Por David Mateo
El retrato sigue siendo uno de los grandes temas dentro de la producción fotográfica cubana; aunque en los últimos 10 o 15 años su protagonismo y funcionalidad simbólica han fluctuado bastante a partir de los vaivenes del circuito de legitimación y de las contingencias representativas. Recuerdo aquella oleada impresionante de retratos que se produjo a mediados de la década de los noventa en casi todas las manifestaciones visuales, y en la que la fotografía aportó un número representativo de obras y autores. Ahora sabemos que aquella tendencia respondía, en lo fundamental, a una necesidad local de revitalización de las estrategias alegóricas y estéticas, de cara a las nuevas disyuntivas de inserción artística. Pero esas orientaciones no mantuvieron su aceleración, su intensidad. La producción de retratos por medio de la fotografía ha ido mermando en Cuba, y ella no constituye hoy una prioridad dentro de las expectativas generadas desde las prácticas curatoriales y de mercado. Los artificios y códigos atribuibles al ejercicio exclusivo de esa expresión han sido más bien readecuados a una metódica de creación interrelacional, expansiva. Pudiera perecer una paradoja incluso, pero hasta la ampliación social del uso de la cámara digital y las tecnologías de manipulación visual, han ido refrenando en cierto modo la capacidad de innovación intelectual y trascendencia discursiva del género.
Por eso, la primera de todas las cualidades que quiero resaltar de la obra de la fotógrafa cubana Danay Nápoles es que ella parte de una vocación retratista pura, descontaminada.

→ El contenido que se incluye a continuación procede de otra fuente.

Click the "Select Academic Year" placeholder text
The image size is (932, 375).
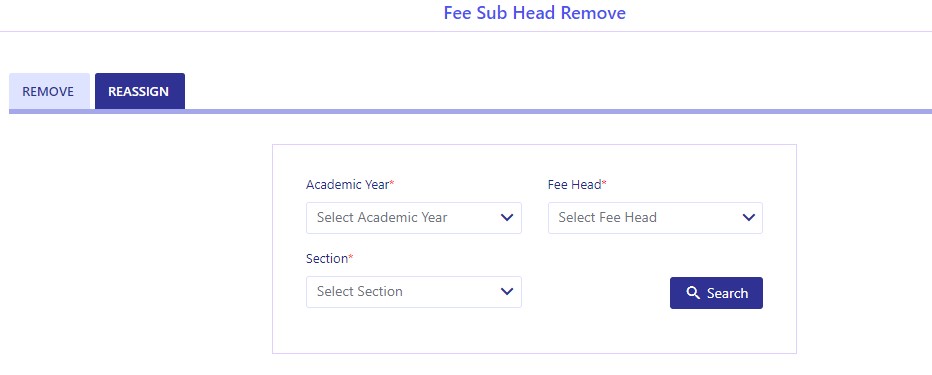382,218
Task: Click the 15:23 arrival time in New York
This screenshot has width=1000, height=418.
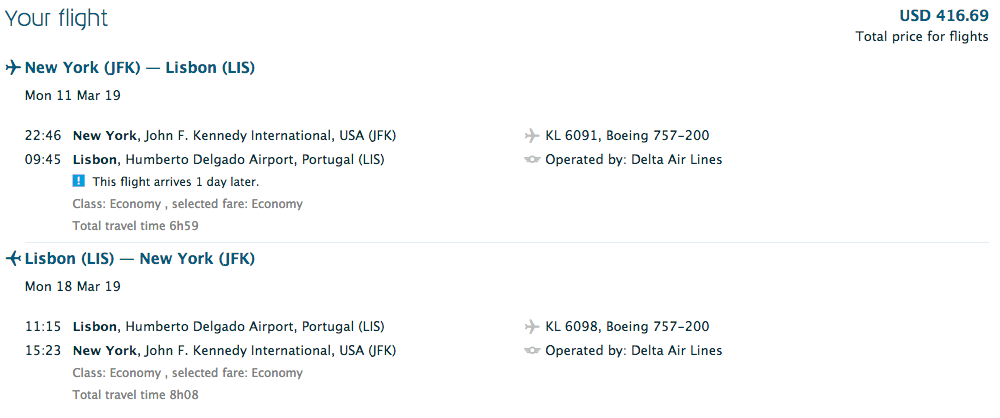Action: (x=42, y=351)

Se puede decir, con toda seguridad, que con su trabajo ella rescata y oxigena la tradición. Sus imágenes surgen de la experiencia de relación directa, empática -y no por ello menos tensa- entre el artista que escudriña, que mira, y el individuo puesto en enfoque, observado meticulosamente. No hay dobleces o distorsiones básicas, no hay oblicuidad a la hora de encarar a la figura, y mucho menos ese sarcasmo tan recurrente en algunos creadores del momento. Ambos, el fotógrafo y el fotografiado, están en un ambiente exclusivo de privacidad, en un set de tolerancia y ratificación. La autoridad se disuelve y los dos parecen disfrutar del placer de la “pose”, de la reinterpretación, del trance anímico.
Danay revela, con habilidad técnica y desenfado compositivo, las características físicas y psicológicas de los personajes que retrata, a través de una expresión del rostro, una mirada, una pose inusual… A veces parece sentirse tentada a quedarse solo en ese plano; pero luego va adicionando una serie de atributos que favorecen la conjetura sobre la persona, una conjetura de carácter cómplice, sublime, en la que se deduce que ha habido un acercamiento en extremo cauteloso, una exploración pertinaz, antes de la acción física sobre el obturador. Danay no llega a la locación, a la cita, desprovista de recursos, de hipótesis, ha examinado previamente al sujeto, lo ha vivido, lo ha oteado un tiempo antes, y cualquier nuevo indicio que pueda surgir a través del minuto de la improvisación tiene la condicionante de ese proceso previo.
Las conjeturas fotográficas de Danay Nápoles, hechas de realidades y parábolas, encierran dos perspectivas de reflexión y juicio crítico, la de ella misma como fotógrafa y la de sus coterráneos; siempre se deduce un punto de conciliación entre ambas entidades emisoras. Danay no esconde sus impresiones, sus certezas, aun las más candorosas o radicales; ni se queda en la voluntad de servicio y devoción hacia la figura. Por el contrario, socializa a toda costa sus niveles de interpretación sobre ellas, las recoloca en circunstancia (a riesgo incluso de crear desazón o sospecha en algunas de ellas); comenta una serie de valores primordiales del sujeto que retrata; cuantifica y cualifica de manera simbólica la efectividad de su impacto en el medio cultural y social; especula sobre la “mística” que los hace extraños, seductores.